SEAI-funded research to lead international development of floating windfarms
Irish research is at the forefront of international efforts to accelerate the development of large-scale floating wind energy (FLOW) farms thanks to a new SEAI-funded project entitled IDEA-IRL: Integrated Design of FLOW Arrays – Ireland. The €800,000 project will produce a long-term FLOW development roadmap for Ireland, identifying recommendations to maximise the social, economic and environmental benefits.
This project is coordinated by SFI research centre MaREI and project partners Gavin and Doherty Geosolutions and Wind Energy Ireland.
According to risk management experts DNV by 2050 FLOW will generate 264 GW. Irish offshore wind is a considerable natural resource, with targets to deploy 5GW of fixed offshore wind by 2030 (with 2GW of FLOW in development) and 30GW of FLOW thereafter.

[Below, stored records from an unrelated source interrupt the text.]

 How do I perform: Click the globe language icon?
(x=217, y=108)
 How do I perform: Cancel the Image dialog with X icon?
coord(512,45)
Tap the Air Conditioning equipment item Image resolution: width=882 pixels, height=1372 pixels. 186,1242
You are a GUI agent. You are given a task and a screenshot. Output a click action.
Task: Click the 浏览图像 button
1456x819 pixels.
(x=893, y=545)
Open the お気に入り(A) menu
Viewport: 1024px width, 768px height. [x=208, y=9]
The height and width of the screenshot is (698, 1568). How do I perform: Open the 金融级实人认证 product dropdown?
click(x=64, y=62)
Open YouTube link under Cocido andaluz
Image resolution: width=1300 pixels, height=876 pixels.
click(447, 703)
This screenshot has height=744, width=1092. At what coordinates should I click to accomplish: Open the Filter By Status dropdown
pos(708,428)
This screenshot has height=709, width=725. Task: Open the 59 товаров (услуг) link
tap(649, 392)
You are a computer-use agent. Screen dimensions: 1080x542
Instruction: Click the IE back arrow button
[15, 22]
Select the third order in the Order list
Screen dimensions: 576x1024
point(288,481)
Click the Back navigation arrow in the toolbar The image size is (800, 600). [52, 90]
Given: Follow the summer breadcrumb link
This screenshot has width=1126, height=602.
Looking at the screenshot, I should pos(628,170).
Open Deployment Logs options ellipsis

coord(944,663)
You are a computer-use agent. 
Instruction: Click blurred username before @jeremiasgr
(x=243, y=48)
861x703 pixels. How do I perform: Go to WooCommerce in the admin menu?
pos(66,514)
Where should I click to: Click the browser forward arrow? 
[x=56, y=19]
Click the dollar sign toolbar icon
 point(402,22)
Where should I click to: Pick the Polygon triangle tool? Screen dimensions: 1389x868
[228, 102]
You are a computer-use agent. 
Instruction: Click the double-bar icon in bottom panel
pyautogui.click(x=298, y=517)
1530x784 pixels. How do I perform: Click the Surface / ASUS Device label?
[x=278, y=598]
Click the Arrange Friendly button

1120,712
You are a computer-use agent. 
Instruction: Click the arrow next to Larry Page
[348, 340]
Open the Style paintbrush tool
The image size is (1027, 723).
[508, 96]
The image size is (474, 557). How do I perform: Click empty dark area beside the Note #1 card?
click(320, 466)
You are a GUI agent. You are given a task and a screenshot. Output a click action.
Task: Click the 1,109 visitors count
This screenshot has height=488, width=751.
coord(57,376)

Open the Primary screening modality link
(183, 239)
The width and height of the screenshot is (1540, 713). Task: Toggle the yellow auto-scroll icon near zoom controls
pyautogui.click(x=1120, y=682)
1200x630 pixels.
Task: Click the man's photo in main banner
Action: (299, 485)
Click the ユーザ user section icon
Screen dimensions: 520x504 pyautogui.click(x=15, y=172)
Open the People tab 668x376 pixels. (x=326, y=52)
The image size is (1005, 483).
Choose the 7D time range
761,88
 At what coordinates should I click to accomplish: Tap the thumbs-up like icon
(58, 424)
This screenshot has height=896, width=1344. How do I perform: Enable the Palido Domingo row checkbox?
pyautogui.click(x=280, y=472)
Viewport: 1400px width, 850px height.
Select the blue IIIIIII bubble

In 2020, GDG and UCC recognised the critical need to tackle the challenges to large-scale FLOW development and explore the immense potential of this industry for Ireland, and globally. Following a three-day meeting to discuss the topic with 103 leading international FLOW experts, GDG; the US’ National Renewable Energy Laboratory; and France’s IFP Energies Nouvelles initiated a project to address the pressing research requirements for FLOW arrays under the esteemed framework of the International Energy Association Wind Technology Collaboration Programme.
Among its goals are the delivery of a set of fully defined reference sites characteristic of the international global FLOW deployment pipeline; a set of fully open source and customisable reference farm designs including key engineering tool input files, cost and environmental impact models; and an increased awareness of FLOW energy technology, related research and expertise in Ireland.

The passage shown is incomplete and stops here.